It only takes a few minutes.

The way it works is to list the five most disruptive, annoying, and stressful misbehaviors you witnessed last school year.

Visualize what they looked like and try to relive how they made you feel. Also consider how they interfered with learning.

It’s okay to get perturbed thinking about it. In fact, it can help embolden you with the determination needed to be effective at classroom management.

Just below the misbehaviors, write out your classroom rules.

Now, draw a line from each misbehavior to the rule it breaks. If you can’t do this, then you need to create another rule.

This exercise alone is helpful because it ensures that your rules cover the most egregious misbehaviors.
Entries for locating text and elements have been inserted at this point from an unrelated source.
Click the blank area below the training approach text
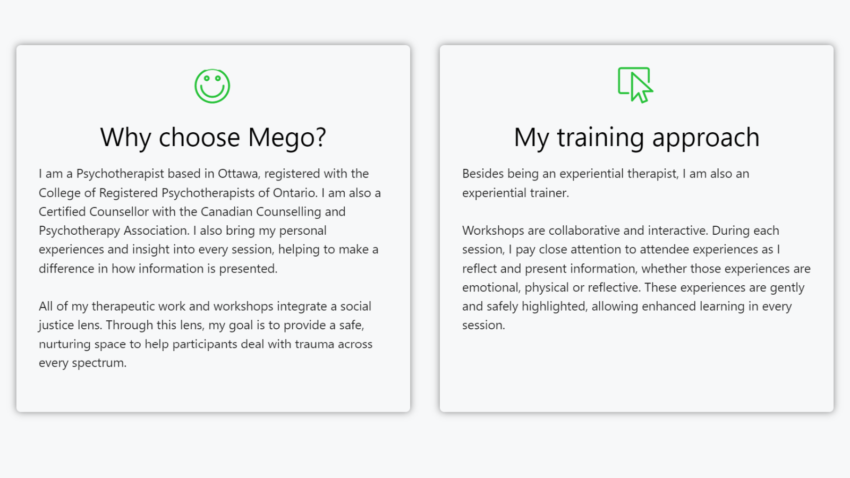The height and width of the screenshot is (478, 850). click(636, 372)
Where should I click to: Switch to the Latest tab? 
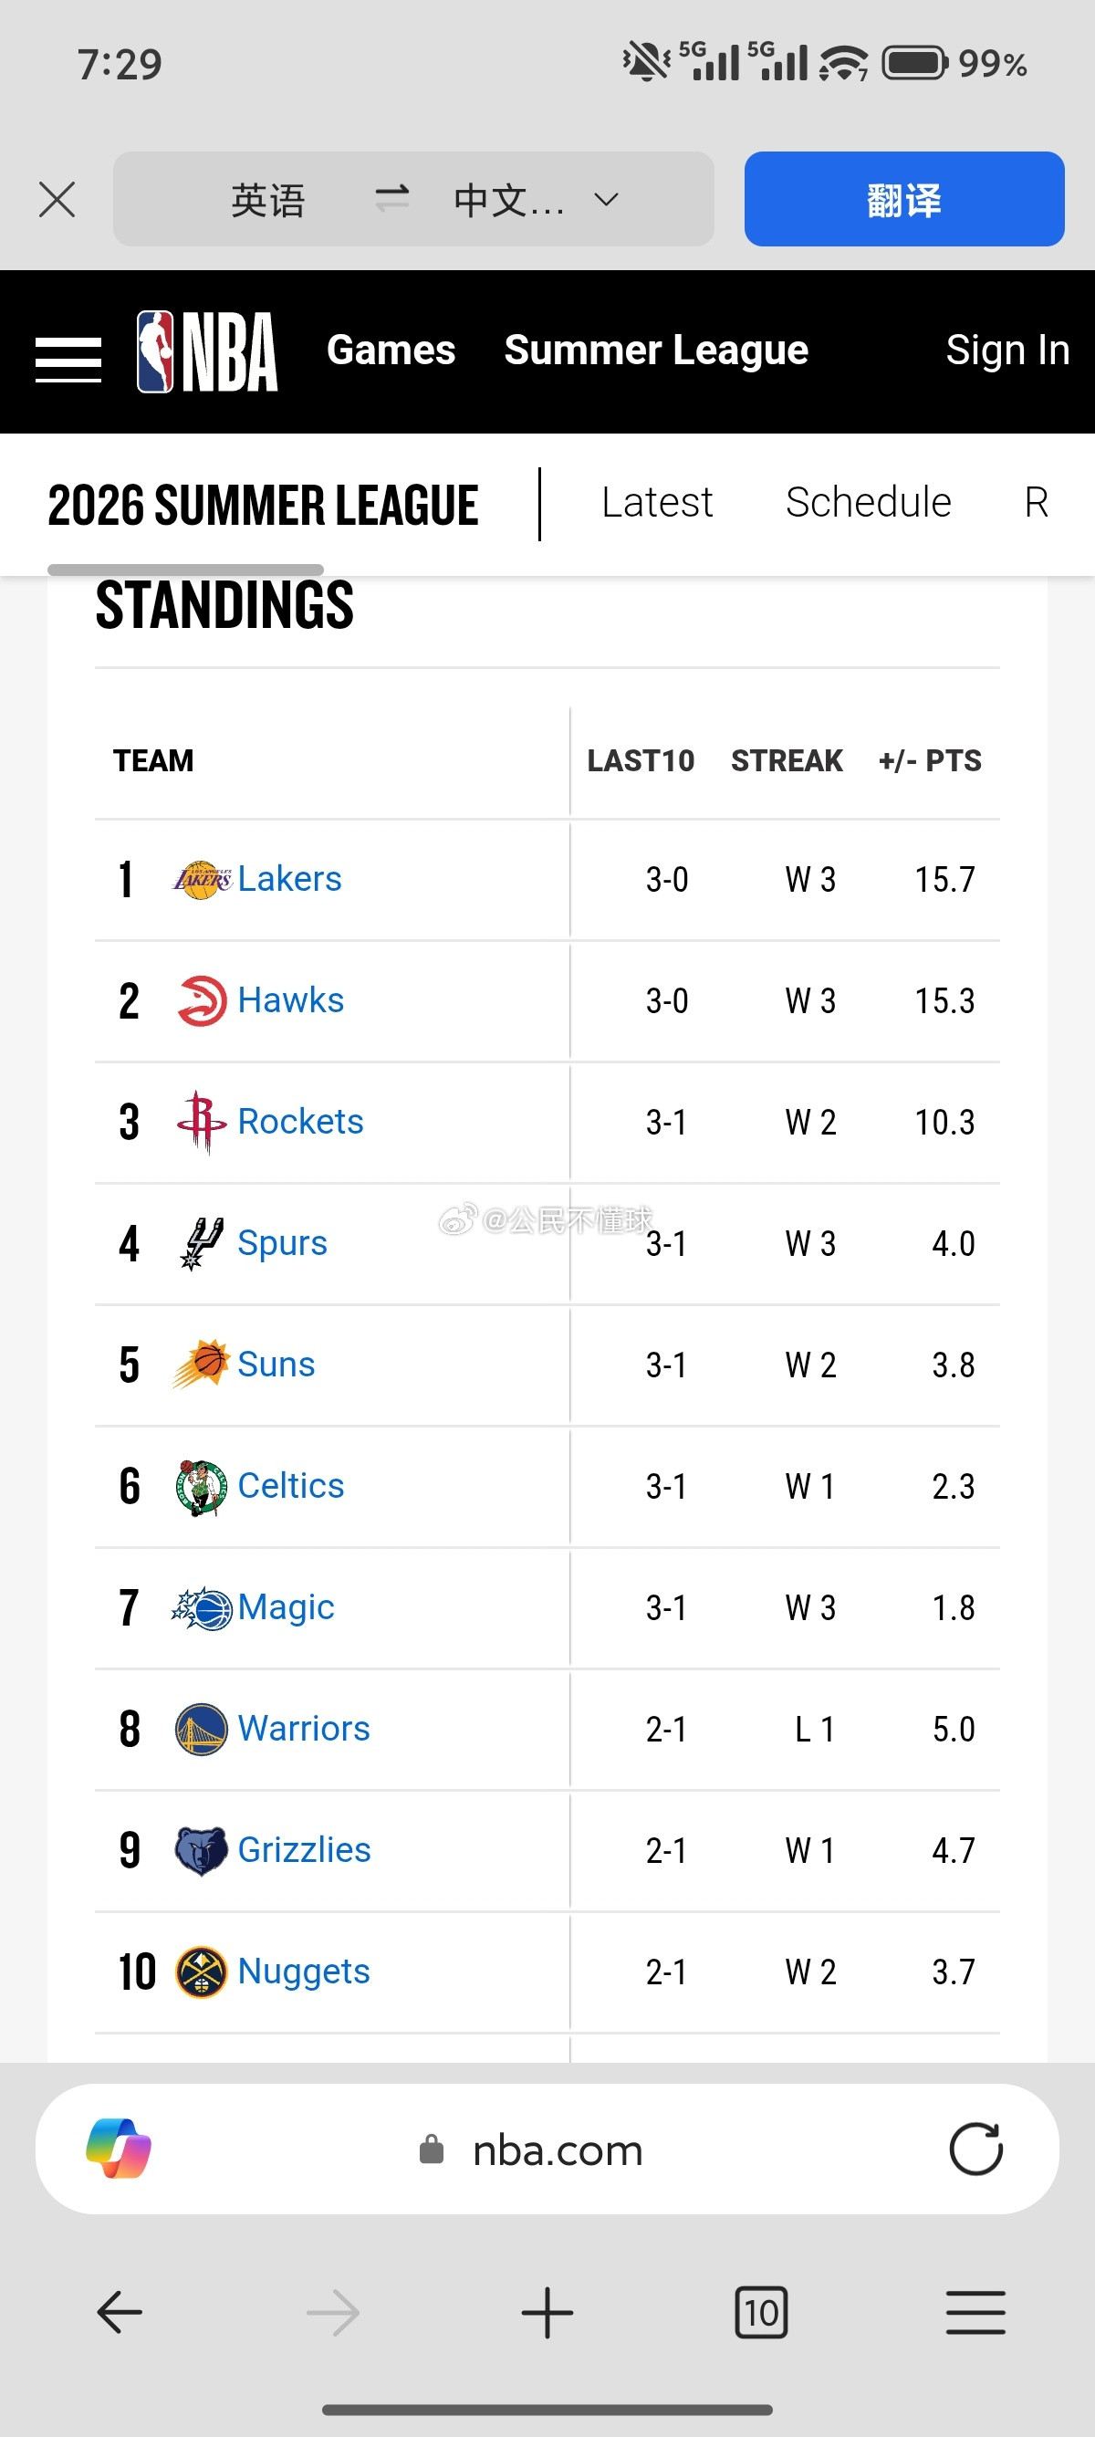[x=657, y=502]
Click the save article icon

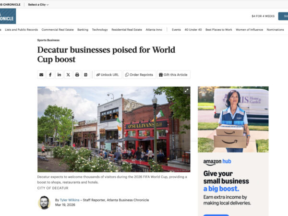click(x=86, y=75)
But the real power is when you model these same behaviors and what rule they break for your new students the first week of school.

You see, whatever misbehavior you model—as in how not to behave—you’re less likely to get from your students.

The reason, especially if you inject some exaggeration and fun into your lesson, is because it points out the absurdity of interrupting learning.

It communicates in a way students understand why such misbehavior is wrong and how it tramples on the rights of others. In fact, if modeled explicitly and followed by your promise to hold your students accountable, they’re loathe to repeat it.

The prospect of breaking rules in the same way the teacher all but made fun of is too embarrassing to consider. It frames the reality of what calling out in class or rushing to become first in line looks like from an outside perspective.

It’s an aha moment.

And because it comes at the beginning of the year, before they can engage in such behavior, they won’t be offended. You’re not poking fun at anyone personally. However, many will see themselves in the behavior.

Again, whatever you model in detail tends not to happen.

Once you’ve gone through the exercise making sure you have a rule for every misbehavior, it’s also helpful to add all misbehavior you’ve experienced in the last five years to make sure you have at least one rule that covers each.

You may have more than one rule that applies to a single misbehavior. This is normal. In this case, if it were to happen, you can choose which rule to use.

You won’t have time to model every misbehavior of the previous five years, but if you can be sure to mimic at least your top five most annoying, they’ll serve as examples for the rest.

You see, modeling points out the absurdity of all misbehavior.

Done right, and backed by your consistent follow through, you’re sure to have better behavior than last year.